TESTO DEL DOCUMENTO:
_ _ _ _ _
MATTEI, Loreto
– Nacque il 4 apr. 1622 a Rieti da Pietro Paolo e da Orinzia Pennicchi, entrambi di nobili origini.
Dopo avere ricevuto la prima istruzione da un precettore, intraprese gli studi di umanità e di retorica nel pubblico collegio di Rieti. Al 1641 risale il matrimonio con la nobile reatina Porzia Cerroni. La morte del padre, nel 1645, ispirò una serie di componimenti intitolati Morte paterna, dei quali, come di altre opere giovanili (l’opera scenica in versi sciolti Il gigante Golia; il dramma per musica Il figliuol prodigo), si è perduta ogni traccia. In quegli anni il M. si rivolse soprattutto a tematiche religiose e i suoi componimenti riscossero un certo successo anche fuori dalla cerchia cittadina. La prima opera del M. pervenuta è La patria difesa dalle ingiurie del Tempo…, celebrazione della storia e del territorio di Rieti nel discorso pronunciato all’inaugurazione dell’anno scolastico della scuola cittadina di eloquenza e filosofia in cui insegnò (l’opera è stata pubblicata solo nel 1890, a Rieti, a cura di F. Ferrari). Nel decennio 1640-50 il M. fu segretario dell’Accademia del Tizzone e partecipò attivamente alla vita pubblica di Rieti. Nel 1650, insieme con Angelo Alamanni, fu uno dei membri della commissione costituitasi per l’erezione di una cappella in onore di S. Barbara, patrona della città, e fu incaricato di scegliere il luogo adatto nella cattedrale e di assegnare la commessa. I due delegati riuscirono a mettere a segno un colpo prestigioso ingaggiando, per il progetto della cappella e della statua nella cattedrale, Gian Lorenzo Bernini, che frequentava la città perché nel convento di S. Lucia si trovavano tre sue nipoti. La statua di S.Barbara, che ancora oggi fa mostra di sé, fu poi realizzata da Giovanni Antonio Mari.
_ _ _ _ _
IL PROBLEMA:
Riproduci integralmente la voce biografica su Loreto Mattei, senza alcuna variazione.

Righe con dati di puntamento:
_ _ _ _ _
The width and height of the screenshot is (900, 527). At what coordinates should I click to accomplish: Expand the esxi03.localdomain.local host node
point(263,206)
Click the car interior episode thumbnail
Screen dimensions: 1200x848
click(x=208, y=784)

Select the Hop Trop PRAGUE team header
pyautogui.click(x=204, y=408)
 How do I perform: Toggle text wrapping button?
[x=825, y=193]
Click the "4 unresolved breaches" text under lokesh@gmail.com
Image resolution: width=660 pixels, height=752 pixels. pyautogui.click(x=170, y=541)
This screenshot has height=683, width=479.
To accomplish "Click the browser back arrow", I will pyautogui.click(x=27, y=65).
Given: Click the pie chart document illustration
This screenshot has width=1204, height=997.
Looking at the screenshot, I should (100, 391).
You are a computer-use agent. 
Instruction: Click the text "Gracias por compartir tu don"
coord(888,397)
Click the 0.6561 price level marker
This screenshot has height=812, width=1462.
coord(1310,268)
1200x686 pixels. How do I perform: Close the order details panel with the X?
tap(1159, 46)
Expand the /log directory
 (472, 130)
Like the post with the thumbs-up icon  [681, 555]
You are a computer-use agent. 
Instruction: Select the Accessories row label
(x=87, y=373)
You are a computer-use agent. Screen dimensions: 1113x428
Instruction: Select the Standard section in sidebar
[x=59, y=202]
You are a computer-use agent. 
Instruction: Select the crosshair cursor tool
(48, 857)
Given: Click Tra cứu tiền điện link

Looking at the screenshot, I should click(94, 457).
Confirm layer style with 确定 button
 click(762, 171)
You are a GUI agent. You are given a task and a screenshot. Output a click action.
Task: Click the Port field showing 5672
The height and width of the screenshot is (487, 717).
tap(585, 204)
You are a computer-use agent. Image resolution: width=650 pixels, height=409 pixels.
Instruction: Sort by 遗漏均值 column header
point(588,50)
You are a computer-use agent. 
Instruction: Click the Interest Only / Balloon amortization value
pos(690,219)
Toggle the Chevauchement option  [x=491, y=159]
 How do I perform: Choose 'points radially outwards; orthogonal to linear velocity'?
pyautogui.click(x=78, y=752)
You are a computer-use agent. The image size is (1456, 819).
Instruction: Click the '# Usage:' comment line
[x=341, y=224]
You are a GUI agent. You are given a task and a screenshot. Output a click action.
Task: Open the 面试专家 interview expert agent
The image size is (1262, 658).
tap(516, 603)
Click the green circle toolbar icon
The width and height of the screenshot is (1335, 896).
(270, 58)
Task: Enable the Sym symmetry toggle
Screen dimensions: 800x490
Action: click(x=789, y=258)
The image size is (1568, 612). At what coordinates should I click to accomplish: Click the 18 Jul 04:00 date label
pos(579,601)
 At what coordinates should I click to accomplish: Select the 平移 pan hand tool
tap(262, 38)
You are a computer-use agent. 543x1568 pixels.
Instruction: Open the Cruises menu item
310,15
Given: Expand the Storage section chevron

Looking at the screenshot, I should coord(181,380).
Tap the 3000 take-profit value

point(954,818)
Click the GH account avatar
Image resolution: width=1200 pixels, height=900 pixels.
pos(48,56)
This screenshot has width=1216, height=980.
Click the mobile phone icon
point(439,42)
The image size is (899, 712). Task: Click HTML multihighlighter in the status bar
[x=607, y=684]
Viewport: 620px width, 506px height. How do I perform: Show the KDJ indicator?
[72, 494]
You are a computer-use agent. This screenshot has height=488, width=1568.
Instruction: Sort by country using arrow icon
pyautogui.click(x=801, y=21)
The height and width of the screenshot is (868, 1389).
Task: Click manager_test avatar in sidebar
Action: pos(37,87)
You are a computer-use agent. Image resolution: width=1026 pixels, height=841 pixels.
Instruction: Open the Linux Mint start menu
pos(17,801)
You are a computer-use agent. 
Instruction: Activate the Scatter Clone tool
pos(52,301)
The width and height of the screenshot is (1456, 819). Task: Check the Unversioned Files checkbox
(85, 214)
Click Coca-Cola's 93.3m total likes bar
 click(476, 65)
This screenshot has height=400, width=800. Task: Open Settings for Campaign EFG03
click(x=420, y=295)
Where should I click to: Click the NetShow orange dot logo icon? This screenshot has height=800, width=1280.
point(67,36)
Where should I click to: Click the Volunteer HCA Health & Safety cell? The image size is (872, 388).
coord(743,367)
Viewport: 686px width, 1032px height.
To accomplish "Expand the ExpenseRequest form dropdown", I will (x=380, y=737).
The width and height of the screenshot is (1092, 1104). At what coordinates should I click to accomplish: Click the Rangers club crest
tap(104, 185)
_ _ _ _ _
RISPOSTA SCRITTA:
MATTEI, Loreto
– Nacque il 4 apr. 1622 a Rieti da Pietro Paolo e da Orinzia Pennicchi, entrambi di nobili origini.
Dopo avere ricevuto la prima istruzione da un precettore, intraprese gli studi di umanità e di retorica nel pubblico collegio di Rieti. Al 1641 risale il matrimonio con la nobile reatina Porzia Cerroni. La morte del padre, nel 1645, ispirò una serie di componimenti intitolati Morte paterna, dei quali, come di altre opere giovanili (l’opera scenica in versi sciolti Il gigante Golia; il dramma per musica Il figliuol prodigo), si è perduta ogni traccia. In quegli anni il M. si rivolse soprattutto a tematiche religiose e i suoi componimenti riscossero un certo successo anche fuori dalla cerchia cittadina. La prima opera del M. pervenuta è La patria difesa dalle ingiurie del Tempo…, celebrazione della storia e del territorio di Rieti nel discorso pronunciato all’inaugurazione dell’anno scolastico della scuola cittadina di eloquenza e filosofia in cui insegnò (l’opera è stata pubblicata solo nel 1890, a Rieti, a cura di F. Ferrari). Nel decennio 1640-50 il M. fu segretario dell’Accademia del Tizzone e partecipò attivamente alla vita pubblica di Rieti. Nel 1650, insieme con Angelo Alamanni, fu uno dei membri della commissione costituitasi per l’erezione di una cappella in onore di S. Barbara, patrona della città, e fu incaricato di scegliere il luogo adatto nella cattedrale e di assegnare la commessa. I due delegati riuscirono a mettere a segno un colpo prestigioso ingaggiando, per il progetto della cappella e della statua nella cattedrale, Gian Lorenzo Bernini, che frequentava la città perché nel convento di S. Lucia si trovavano tre sue nipoti. La statua di S.Barbara, che ancora oggi fa mostra di sé, fu poi realizzata da Giovanni Antonio Mari.